**Exercise directions**:
For every entry that follows, return an identical copy.

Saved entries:
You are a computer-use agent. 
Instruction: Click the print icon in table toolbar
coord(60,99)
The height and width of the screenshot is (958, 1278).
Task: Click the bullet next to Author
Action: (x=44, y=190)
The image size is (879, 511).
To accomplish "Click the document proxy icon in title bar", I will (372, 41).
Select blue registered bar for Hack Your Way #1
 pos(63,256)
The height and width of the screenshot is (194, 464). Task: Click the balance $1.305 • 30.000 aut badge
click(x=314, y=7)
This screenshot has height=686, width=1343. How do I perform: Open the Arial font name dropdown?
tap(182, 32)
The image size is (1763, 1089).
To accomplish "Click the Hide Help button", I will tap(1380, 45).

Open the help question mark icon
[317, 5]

**Exercise output**:
You are a computer-use agent. 
Instruction: Click the print icon in table toolbar
coord(60,99)
The height and width of the screenshot is (958, 1278).
Task: Click the bullet next to Author
Action: (x=44, y=190)
The image size is (879, 511).
To accomplish "Click the document proxy icon in title bar", I will (372, 41).
Select blue registered bar for Hack Your Way #1
 pos(63,256)
The height and width of the screenshot is (194, 464). Task: Click the balance $1.305 • 30.000 aut badge
click(x=314, y=7)
This screenshot has height=686, width=1343. How do I perform: Open the Arial font name dropdown?
tap(182, 32)
The image size is (1763, 1089).
To accomplish "Click the Hide Help button", I will tap(1380, 45).

Open the help question mark icon
[317, 5]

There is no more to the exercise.